Infine, si rende necessaria un’ultima ma non meno importante precisazione.
L’acquisto da parte della moglie della piena proprietà della costruzione per effetto di confusione si inquadra tra i c.d. acquisti a titolo originario della proprietà.
In ordine a tale forma di acquisto, sia in dottrina che in giurisprudenza sono stati avanzati parecchi dubbi circa il regime applicabile, se considerarli come ricadenti nella comunione legale ex art. 177 c.c. ovvero farli rientrare tra i beni personali ex art. 179 c.c.
In particolare, in materia di accessione (è questa la forma di acquisto a titolo originario che viene qui in considerazione), accanto alla tesi della caduta in comunione del bene che costituisce oggetto di tale forma di acquisto, ha assunto prevalenza e si ritiene, pertanto, preferibile, la tesi della personalità del bene, la quale argomenta dalla lettera dello stesso art. 177 c.c.
Tale norma prevede solo “acquisti compiuti …” e quindi postula necessariamente una attività negoziale, tra cui non può fari rientrare l’accessione.
Con l’accessione infatti non si crea un nuovo, autonomo e distinto bene ma si realizza solo un incremento del bene preesistente, di cui quindi segue le sorti.

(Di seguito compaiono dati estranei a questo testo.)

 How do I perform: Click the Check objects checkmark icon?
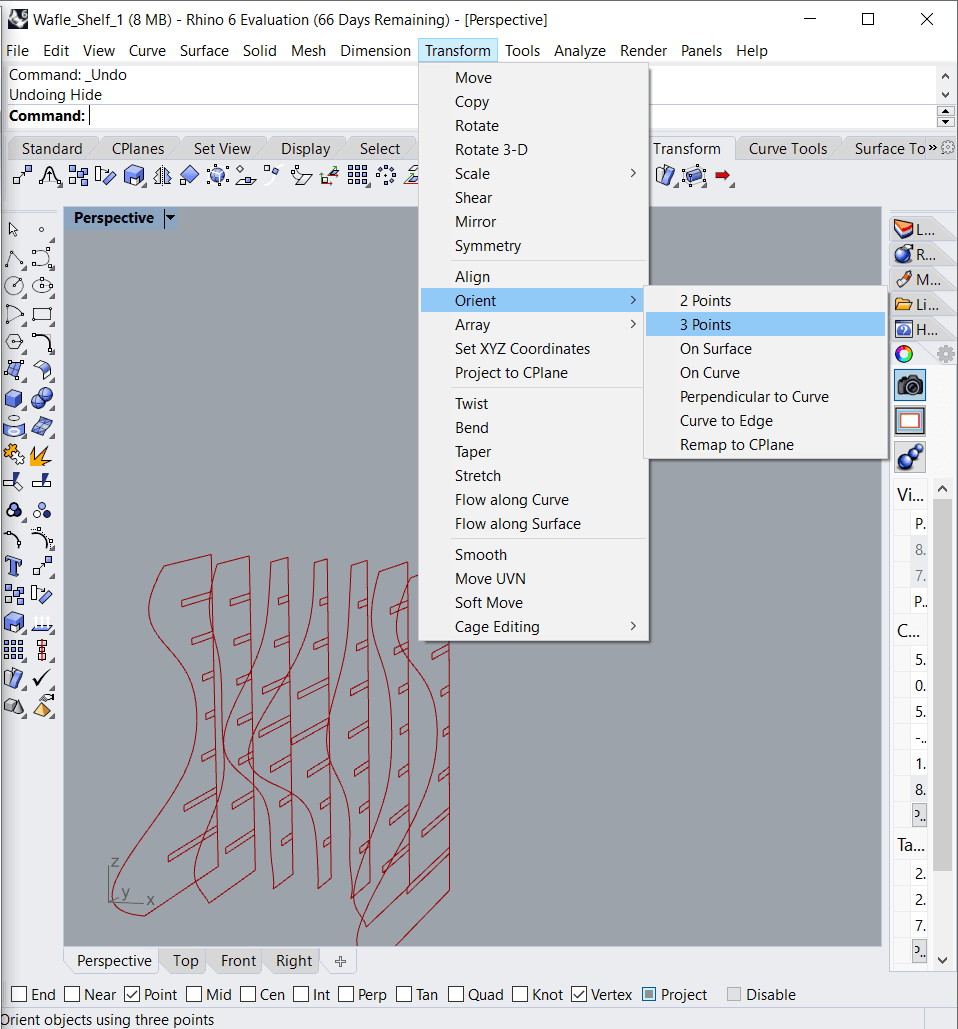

Per concludere e completare il quadro, va anche sottolineato che, nel momento in cui andrà ad estinguersi il diritto superficie (situazione che nel caso di specie non può che essere soltanto ipotetica, data la durata novantanovennale di tale diritto), il coniuge che “subirà” le conseguenze negative dell’accessione (ossia la donna che ha sostenuto per intero le spese di acquisto), potrà comunque godere di una tutela, seppure obbligatoria, consistente nel poter vantare un diritto di credito pari alla metà del prezzo corrisposto per detto acquisto.